I will describe my dissertation research, which examines the
psychoacoustic origins of these perceptual abilities of humans using
both experimental and computer-modeling approaches. This research
enables the construction of automatic machine-listening systems that
can make human-like judgments about short musical stimuli. The
systems are implemented as signal-processing and pattern-recognition
computer programs that operate directly on complex acoustic signals.
The various models, taken together, form a set of computer
signal-processing tools that can mimic human perceptual abilities on a
variety of musical tasks such as tapping along with the beat, parsing
music into sections, making semantic judgments about musical examples,
and estimating the similarity of two pieces of music.
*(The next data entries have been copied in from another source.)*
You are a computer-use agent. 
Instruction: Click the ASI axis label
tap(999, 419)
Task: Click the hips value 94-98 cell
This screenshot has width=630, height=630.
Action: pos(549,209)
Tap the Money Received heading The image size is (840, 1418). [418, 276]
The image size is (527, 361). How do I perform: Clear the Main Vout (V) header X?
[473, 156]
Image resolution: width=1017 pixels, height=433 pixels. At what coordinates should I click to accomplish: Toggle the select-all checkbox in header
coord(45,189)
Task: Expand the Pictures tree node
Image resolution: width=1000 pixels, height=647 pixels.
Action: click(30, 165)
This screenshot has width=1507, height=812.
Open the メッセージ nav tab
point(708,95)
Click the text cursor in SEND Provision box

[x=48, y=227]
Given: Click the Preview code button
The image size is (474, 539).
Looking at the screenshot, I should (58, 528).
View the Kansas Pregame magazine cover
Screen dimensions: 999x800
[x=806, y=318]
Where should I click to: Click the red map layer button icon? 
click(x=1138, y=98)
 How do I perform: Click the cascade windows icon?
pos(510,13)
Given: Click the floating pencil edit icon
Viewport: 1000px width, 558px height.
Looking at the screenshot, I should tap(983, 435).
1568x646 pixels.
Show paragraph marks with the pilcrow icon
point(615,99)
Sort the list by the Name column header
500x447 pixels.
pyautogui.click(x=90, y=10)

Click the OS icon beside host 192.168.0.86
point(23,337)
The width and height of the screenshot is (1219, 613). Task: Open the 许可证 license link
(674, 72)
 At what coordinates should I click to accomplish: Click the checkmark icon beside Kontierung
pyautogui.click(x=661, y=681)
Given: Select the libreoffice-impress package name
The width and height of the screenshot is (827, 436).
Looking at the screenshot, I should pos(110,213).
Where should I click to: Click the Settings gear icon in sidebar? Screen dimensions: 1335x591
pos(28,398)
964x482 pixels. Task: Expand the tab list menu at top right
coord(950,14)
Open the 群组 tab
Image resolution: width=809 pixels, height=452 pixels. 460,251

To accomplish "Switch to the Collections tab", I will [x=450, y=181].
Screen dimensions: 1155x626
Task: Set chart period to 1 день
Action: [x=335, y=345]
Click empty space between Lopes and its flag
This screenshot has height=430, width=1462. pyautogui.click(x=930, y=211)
Biography: Eric D. Scheirer was born in Binghamton, NY in 1971. He
received the M.S. degree from the Media Laboratory at the
Massachusetts Institute of Technology in 1995 for his work on
constrained automatic polyphonic transcription. He is presently a
researcher in the Machine Listening Group at the Media Lab and will
receive his Ph.D. in June 2000. His dissertation research is on
psychoacoustic models of the perception of complex sound scenes and
the construction of music- listening systems.
Eric was the principal author of the MPEG-4 Structured Audio and
MPEG-4 AudioBIFS specifications and served as an Editor of the MPEG-4
Audio standard. He has a wide range of interests in the application
of new signal processing methods to the creation of multimedia audio
systems, and has published numerous articles on psychoacoustics, music
signal processing, and structured- audio coding.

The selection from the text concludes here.